Set down the entries below exactly; drop the pictures.

Stored data:
§

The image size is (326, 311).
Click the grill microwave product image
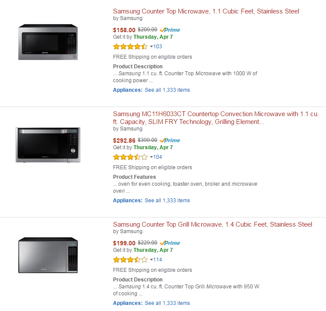[x=48, y=255]
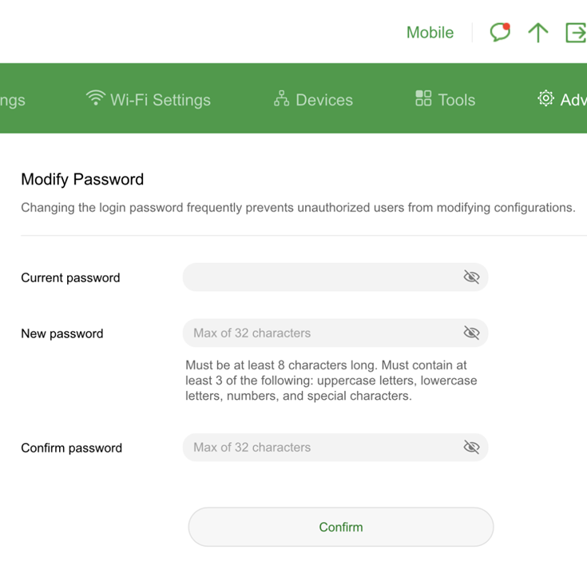Select the partially visible leftmost navigation tab
The width and height of the screenshot is (587, 586).
[12, 100]
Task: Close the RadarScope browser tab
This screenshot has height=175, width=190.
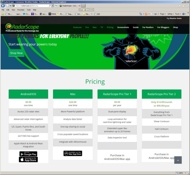Action: (x=79, y=6)
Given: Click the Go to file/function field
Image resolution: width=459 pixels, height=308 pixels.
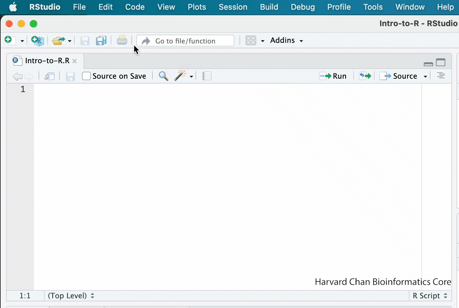Looking at the screenshot, I should (185, 41).
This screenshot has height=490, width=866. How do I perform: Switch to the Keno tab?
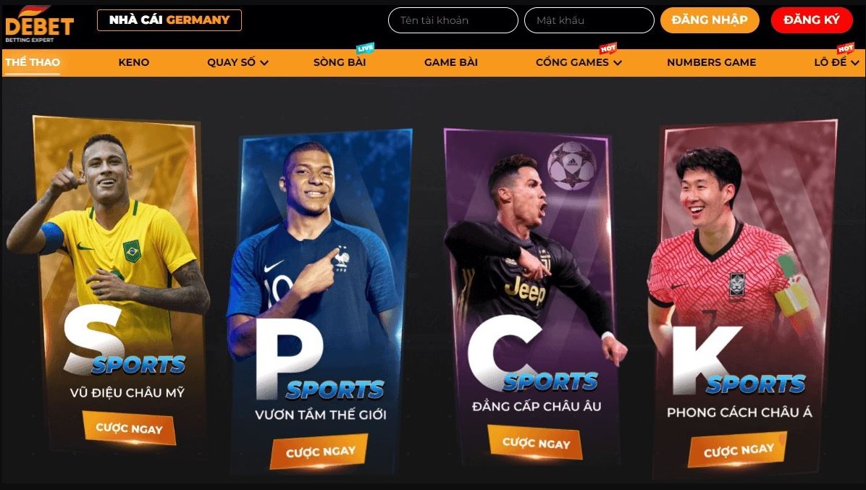[134, 62]
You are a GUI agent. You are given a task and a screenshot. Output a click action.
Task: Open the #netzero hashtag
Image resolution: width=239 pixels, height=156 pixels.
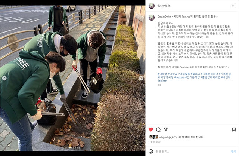tap(179, 77)
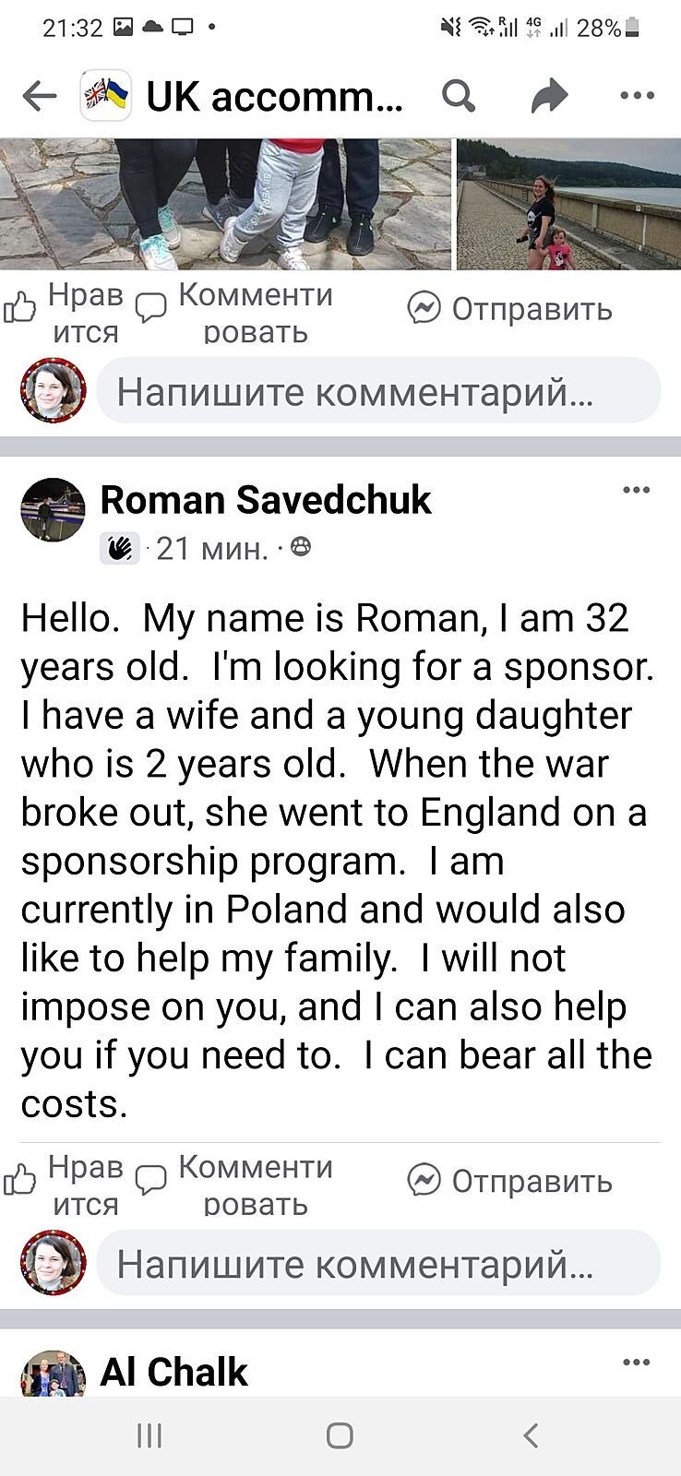Image resolution: width=681 pixels, height=1476 pixels.
Task: Tap Комментировать under the photo post
Action: tap(234, 312)
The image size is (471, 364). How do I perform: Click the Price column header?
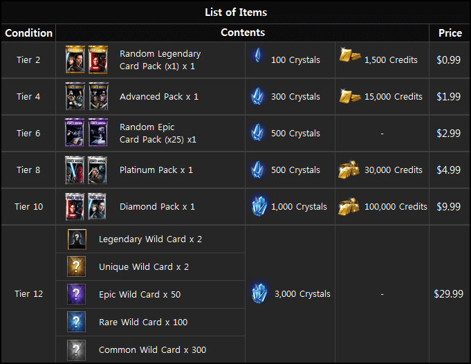[x=450, y=33]
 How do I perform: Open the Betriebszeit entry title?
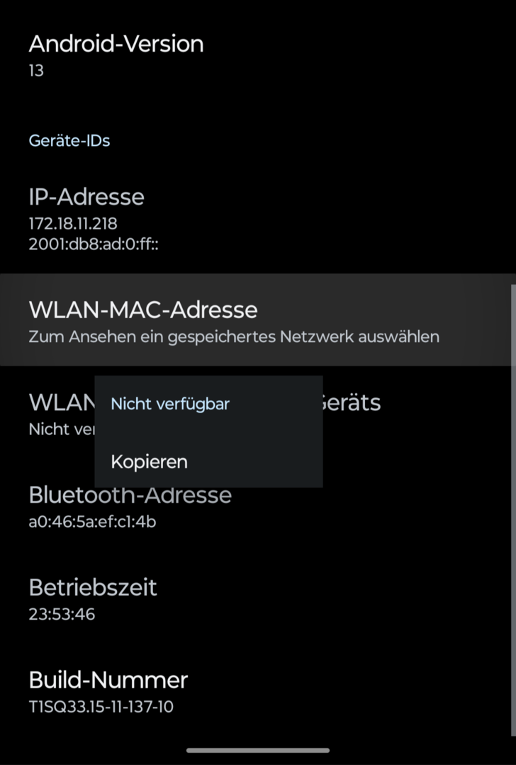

§

Solved exercise:
The image size is (326, 311).
Click the grill microwave product image
[x=48, y=255]
Select the partially visible leftmost navigation tab
The width and height of the screenshot is (587, 586).
[12, 100]
Task: Close the RadarScope browser tab
This screenshot has height=175, width=190.
Action: (x=79, y=6)
Given: Click the Go to file/function field
Image resolution: width=459 pixels, height=308 pixels.
Looking at the screenshot, I should (185, 41).
This screenshot has height=490, width=866. How do I perform: Switch to the Keno tab?
[134, 62]
You are a GUI agent. You are given a task and a screenshot. Output a click action.
Task: Open the #netzero hashtag
Image resolution: width=239 pixels, height=156 pixels.
tap(179, 77)
Image resolution: width=681 pixels, height=1476 pixels.
Task: Tap Комментировать under the photo post
Action: tap(234, 312)
The image size is (471, 364). How do I perform: Click the Price column header?
[x=450, y=33]
 How do I perform: Open the Betriebszeit entry title?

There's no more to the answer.